▶ [Materials provided]:
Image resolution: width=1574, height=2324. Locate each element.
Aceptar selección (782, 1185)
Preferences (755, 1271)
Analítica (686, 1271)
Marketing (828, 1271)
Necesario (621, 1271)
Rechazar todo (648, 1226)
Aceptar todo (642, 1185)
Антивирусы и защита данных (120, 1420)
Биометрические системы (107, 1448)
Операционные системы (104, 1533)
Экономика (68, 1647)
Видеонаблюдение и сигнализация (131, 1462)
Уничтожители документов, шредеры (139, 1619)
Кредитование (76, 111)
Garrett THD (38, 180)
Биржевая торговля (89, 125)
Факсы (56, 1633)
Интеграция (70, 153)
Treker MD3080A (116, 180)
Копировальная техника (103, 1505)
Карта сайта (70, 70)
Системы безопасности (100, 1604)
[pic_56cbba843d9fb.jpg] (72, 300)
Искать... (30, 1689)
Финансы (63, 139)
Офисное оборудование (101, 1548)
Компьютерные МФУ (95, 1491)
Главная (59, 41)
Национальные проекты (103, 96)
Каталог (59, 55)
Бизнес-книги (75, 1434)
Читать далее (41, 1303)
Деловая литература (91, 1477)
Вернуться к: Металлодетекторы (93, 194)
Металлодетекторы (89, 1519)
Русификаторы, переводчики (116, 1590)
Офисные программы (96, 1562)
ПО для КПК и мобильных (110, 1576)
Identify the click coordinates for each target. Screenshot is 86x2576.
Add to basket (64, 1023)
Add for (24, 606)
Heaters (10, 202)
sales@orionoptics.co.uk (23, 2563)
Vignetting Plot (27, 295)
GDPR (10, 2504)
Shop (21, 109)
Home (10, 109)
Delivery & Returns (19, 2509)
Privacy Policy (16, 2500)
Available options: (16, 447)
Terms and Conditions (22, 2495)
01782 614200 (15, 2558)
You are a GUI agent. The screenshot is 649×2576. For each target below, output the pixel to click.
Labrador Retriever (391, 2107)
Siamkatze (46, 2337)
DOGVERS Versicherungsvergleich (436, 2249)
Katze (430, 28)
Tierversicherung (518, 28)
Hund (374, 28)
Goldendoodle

▶ [Your goal]: Write the listing out again, matching every line exactly.

▶ [Expected output]:
Image resolution: width=1574, height=2324. Locate each element.
Aceptar selección (782, 1185)
Preferences (755, 1271)
Analítica (686, 1271)
Marketing (828, 1271)
Necesario (621, 1271)
Rechazar todo (648, 1226)
Aceptar todo (642, 1185)
Антивирусы и защита данных (120, 1420)
Биометрические системы (107, 1448)
Операционные системы (104, 1533)
Экономика (68, 1647)
Видеонаблюдение и сигнализация (131, 1462)
Уничтожители документов, шредеры (139, 1619)
Кредитование (76, 111)
Garrett THD (38, 180)
Биржевая торговля (89, 125)
Факсы (56, 1633)
Интеграция (70, 153)
Treker MD3080A (116, 180)
Копировальная техника (103, 1505)
Карта сайта (70, 70)
Системы безопасности (100, 1604)
[pic_56cbba843d9fb.jpg] (72, 300)
Искать... (30, 1689)
Финансы (63, 139)
Офисное оборудование (101, 1548)
Компьютерные МФУ (95, 1491)
Главная (59, 41)
Национальные проекты (103, 96)
Каталог (59, 55)
Бизнес-книги (75, 1434)
Читать далее (41, 1303)
Деловая литература (91, 1477)
Вернуться к: Металлодетекторы (93, 194)
Металлодетекторы (89, 1519)
Русификаторы, переводчики (116, 1590)
Офисные программы (96, 1562)
ПО для КПК и мобильных (110, 1576)
Identify the click coordinates for each target. Screenshot is 86x2576.
Add to basket (64, 1023)
Add for (24, 606)
Heaters (10, 202)
sales@orionoptics.co.uk (23, 2563)
Vignetting Plot (27, 295)
GDPR (10, 2504)
Shop (21, 109)
Home (10, 109)
Delivery & Returns (19, 2509)
Privacy Policy (16, 2500)
Available options: (16, 447)
Terms and Conditions (22, 2495)
01782 614200 (15, 2558)
You are a GUI agent. The screenshot is 649×2576. For each target below, output the pixel to click.
Labrador Retriever (391, 2107)
Siamkatze (46, 2337)
DOGVERS Versicherungsvergleich (436, 2249)
Katze (430, 28)
Tierversicherung (518, 28)
Hund (374, 28)
Goldendoodle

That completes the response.